An inability to rally on a stronger ISM number today would indicate the US stock market remains at a vulnerable juncture. This would raise the risk of a deeper selloff prompted by the gamma-related selling of option dealers.
Both the September ISM and S&P PMI manufacturing indices will be released today. Each is expected to remain basically unchanged from last month (the ISM slightly stronger, the PMI exactly the same), and both remaining under the 50 demarcation level between expansion and contraction.
The new orders-to-inventories ratio gives a short-term (~3m) lead on the headline index. The ratio is turning up for the ISM and the PMI.
It is a different story for the services ISM and PMI released on October 4 (Wednesday). The two surveys are diverging, with the ISM turning up and the PMI turning down.
As I showed in a recent column, global manufacturing, and especially US manufacturing, has an undue influence on the global economy and equity markets given its small size of the economy.

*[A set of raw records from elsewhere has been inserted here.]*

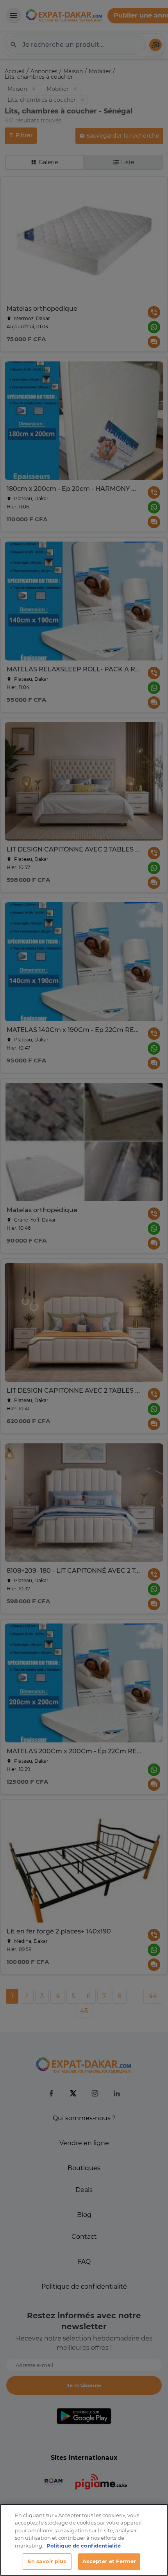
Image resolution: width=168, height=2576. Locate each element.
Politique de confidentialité (83, 2545)
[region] (84, 2540)
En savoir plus (47, 2561)
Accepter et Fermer (109, 2561)
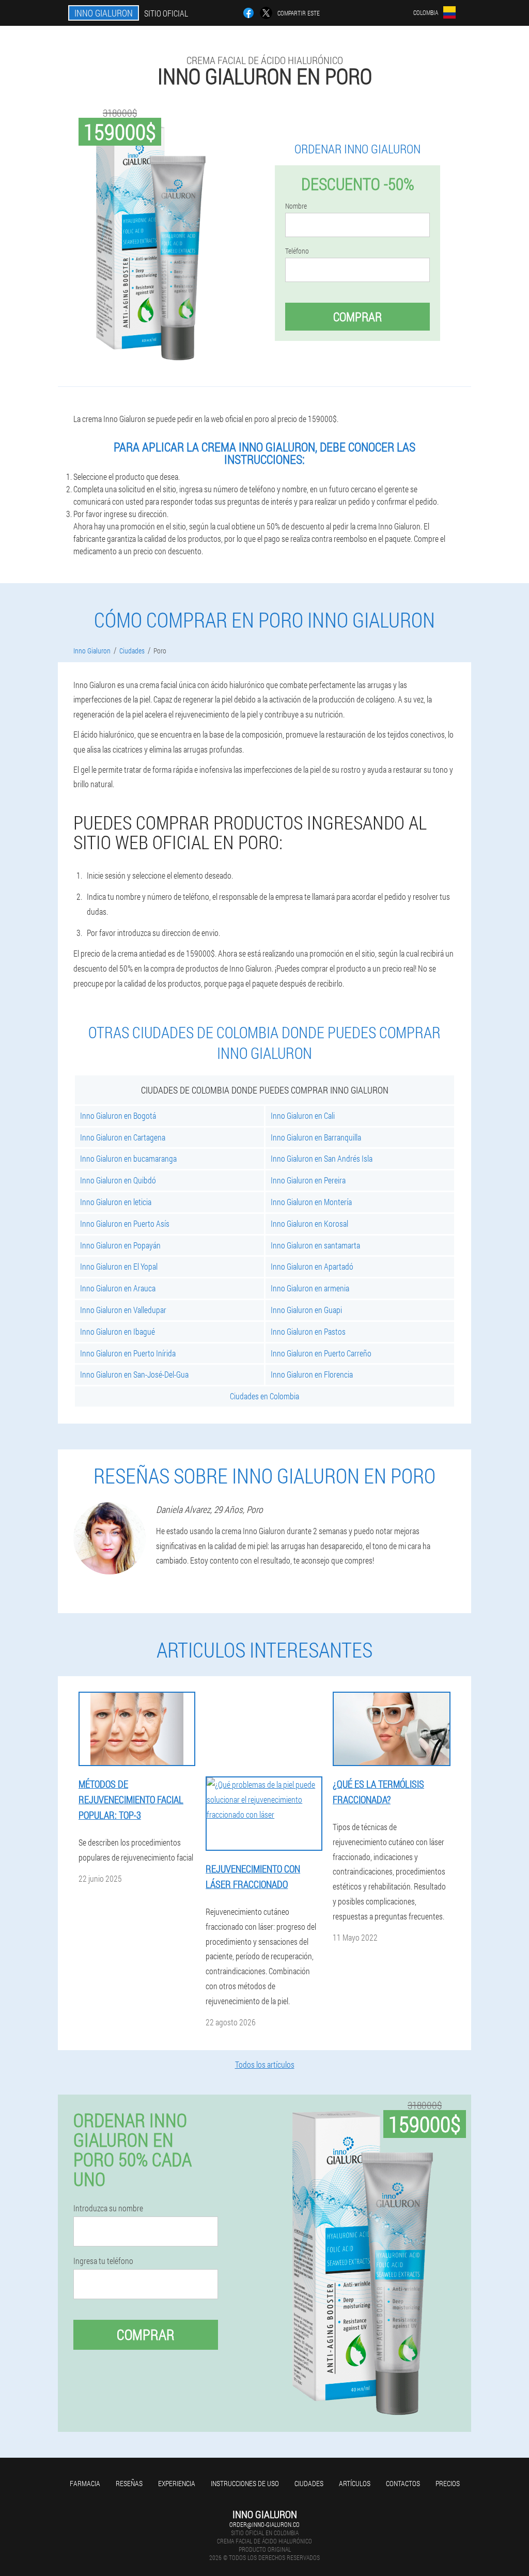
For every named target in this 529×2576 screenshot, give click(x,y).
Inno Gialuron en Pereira (308, 1180)
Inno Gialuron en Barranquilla (316, 1137)
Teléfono (297, 251)
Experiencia (176, 2483)
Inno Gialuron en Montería (311, 1201)
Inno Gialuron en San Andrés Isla (321, 1158)
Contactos (403, 2483)
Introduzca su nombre (108, 2208)
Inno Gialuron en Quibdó (118, 1180)
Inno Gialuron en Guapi (306, 1309)
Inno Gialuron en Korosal (309, 1223)
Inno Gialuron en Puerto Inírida (128, 1353)
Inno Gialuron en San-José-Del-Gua (134, 1374)
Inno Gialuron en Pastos (308, 1331)
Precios (447, 2483)
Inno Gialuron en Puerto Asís (124, 1223)
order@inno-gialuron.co (264, 2524)
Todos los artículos (264, 2064)
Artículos (354, 2483)
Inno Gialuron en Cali (303, 1115)
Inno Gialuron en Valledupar (123, 1309)
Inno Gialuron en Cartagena (122, 1137)
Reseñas (129, 2483)
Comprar (357, 316)
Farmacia (85, 2483)
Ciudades (308, 2483)
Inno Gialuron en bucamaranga (128, 1158)
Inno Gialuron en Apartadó (312, 1266)
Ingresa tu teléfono (103, 2261)
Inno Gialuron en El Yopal (119, 1266)
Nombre (296, 206)
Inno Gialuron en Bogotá (118, 1115)
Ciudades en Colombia (264, 1396)
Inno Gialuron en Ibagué (117, 1331)
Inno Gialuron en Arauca (117, 1288)
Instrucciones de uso (245, 2483)
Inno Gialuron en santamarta (315, 1245)
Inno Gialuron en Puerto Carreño (321, 1353)
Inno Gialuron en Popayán (120, 1245)
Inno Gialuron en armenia (310, 1288)
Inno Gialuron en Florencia (312, 1374)
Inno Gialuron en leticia (115, 1201)
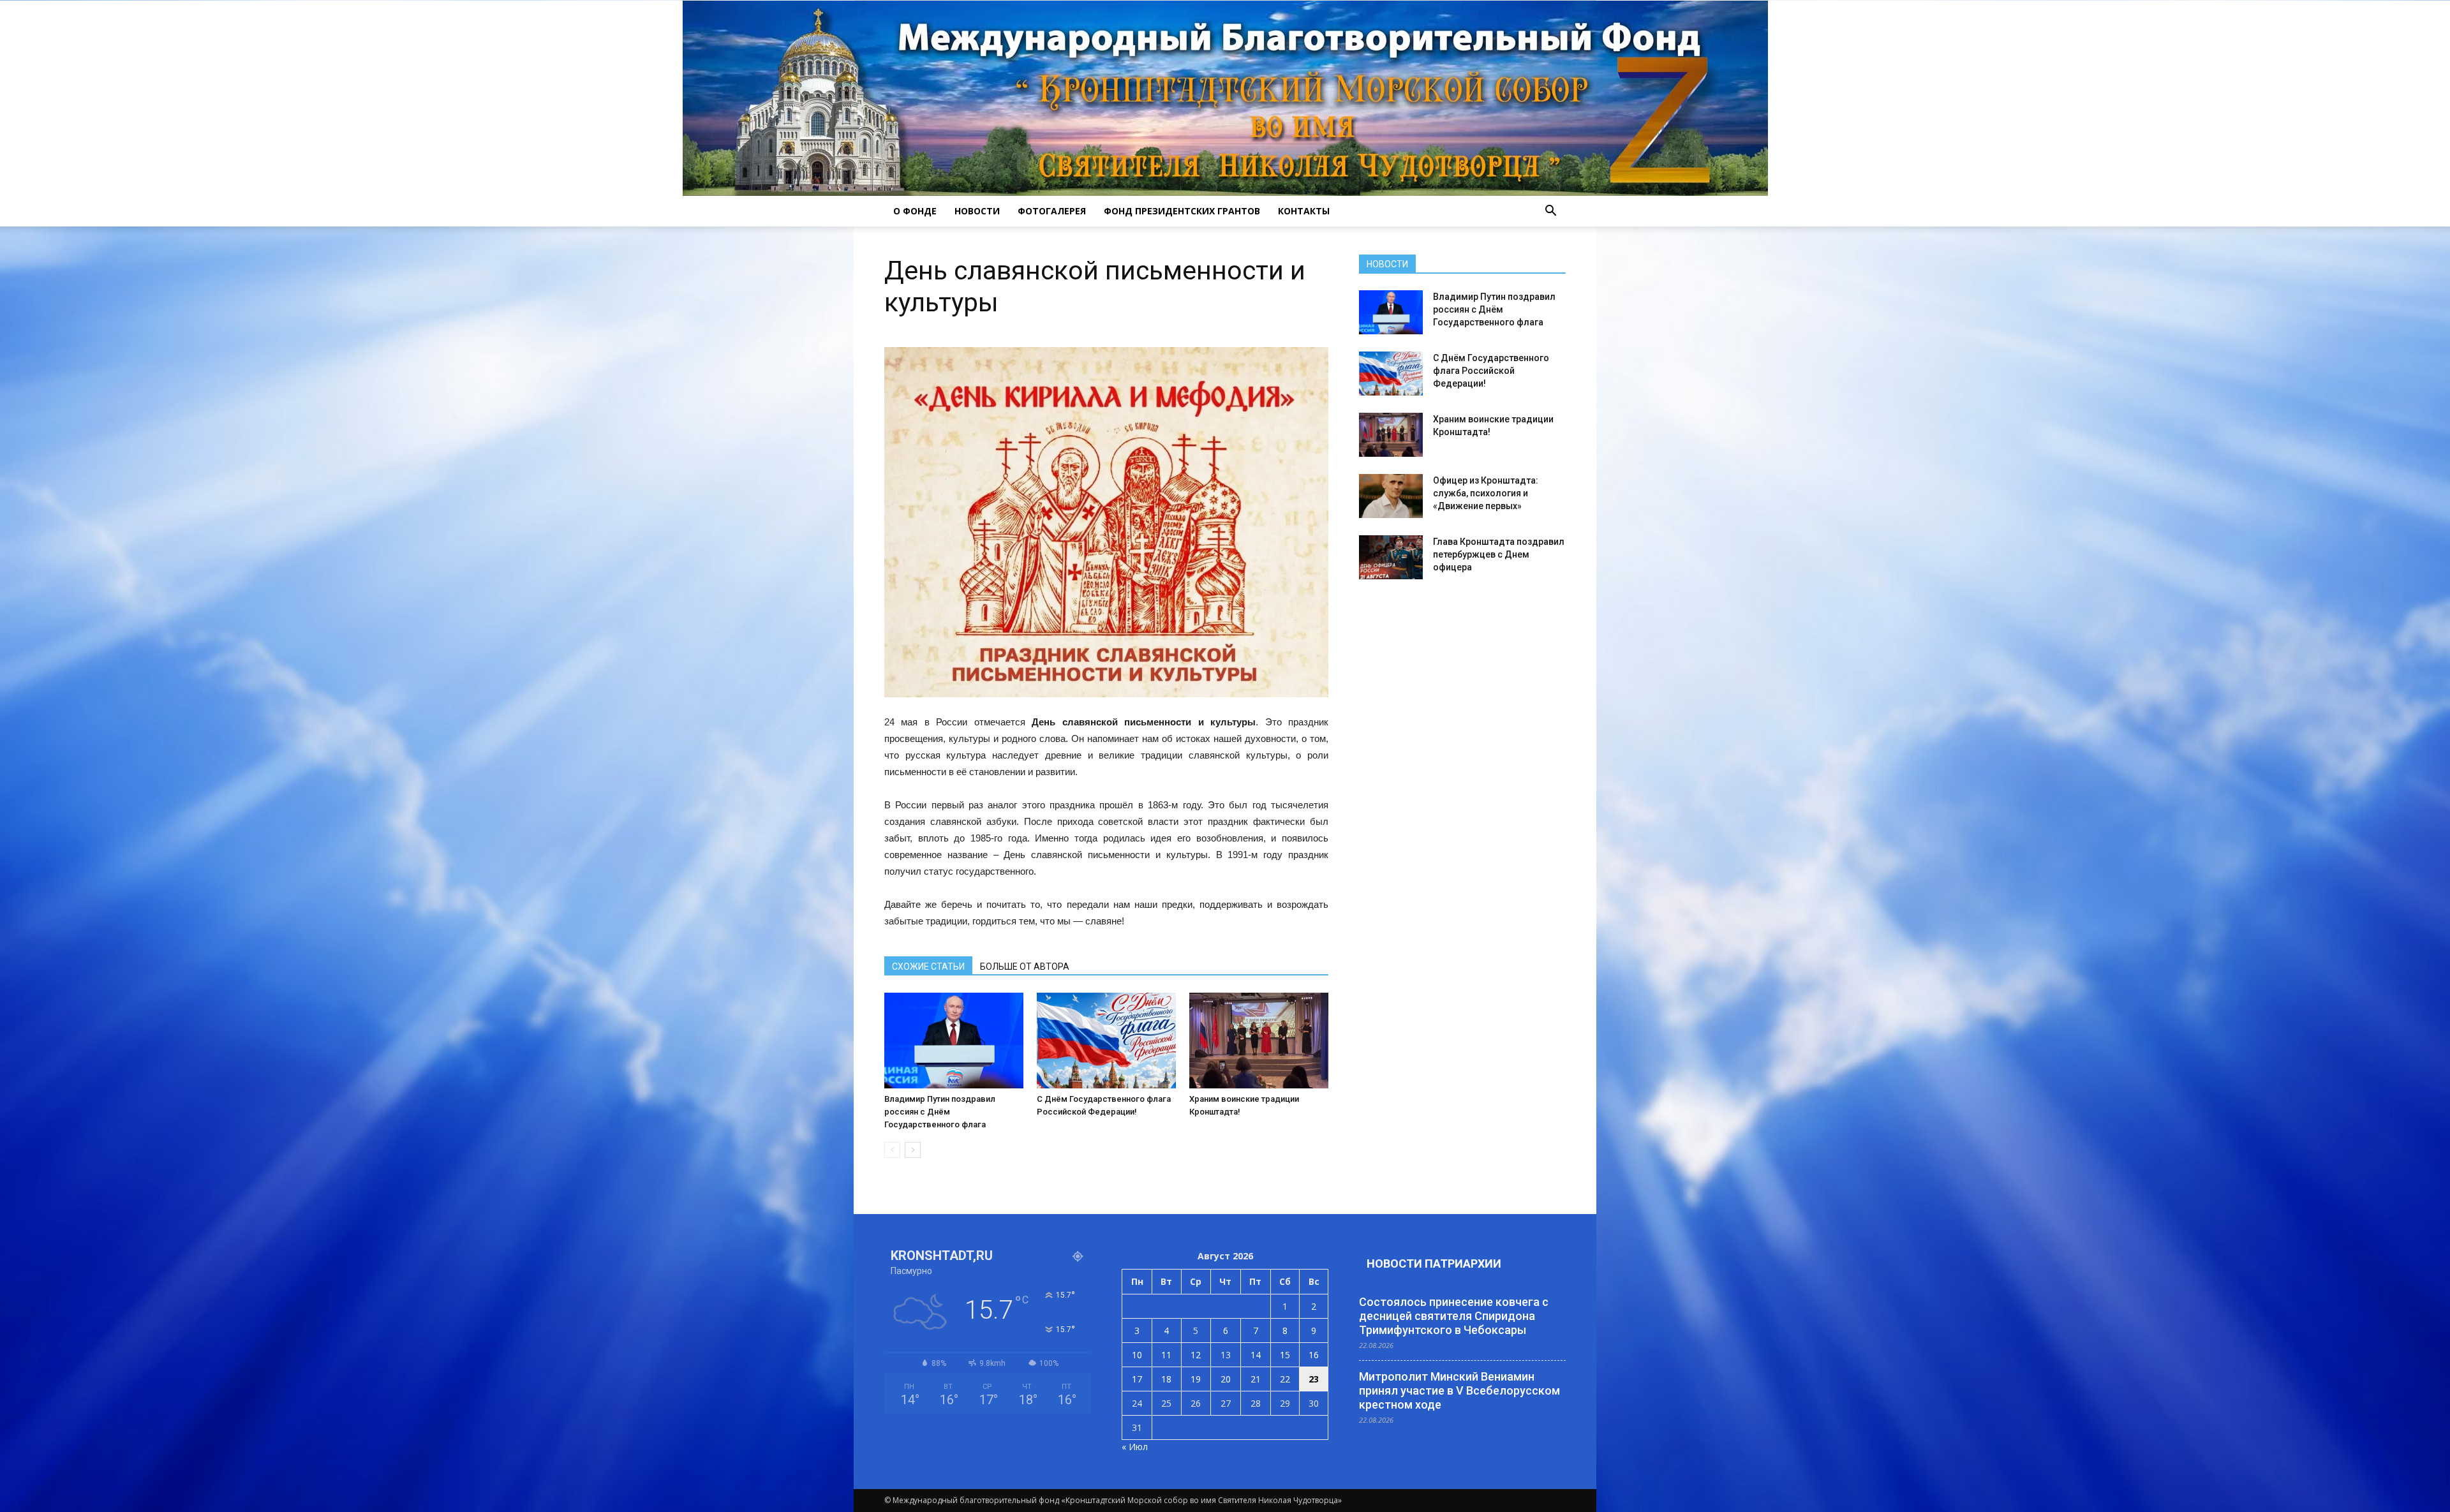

That’s why it would be revealing if the manufacturing ISM or PMI surprised to the upside today, but there was no follow through in equities. S&P gamma (the second derivative of how an option price varies with the underlying) remains still in or very close to negative territory (depending on what measure you follow).
This leaves the market exposed to bigger swings, but with a bias to the downside as there remains a wall of out-of-the-money puts that dealers are likely short of (and therefore they have to sell more S&P to hedge as the market falls).
Credit should be watched closely too. High-yield debt is functionally similar to an equity put-writing strategy; therefore, any rise in vol from a stock-market selloff threatens to lead to wider credit spreads. Spreads remain unreflective of underlying credit conditions, and are prone to an abrupt repricing wider.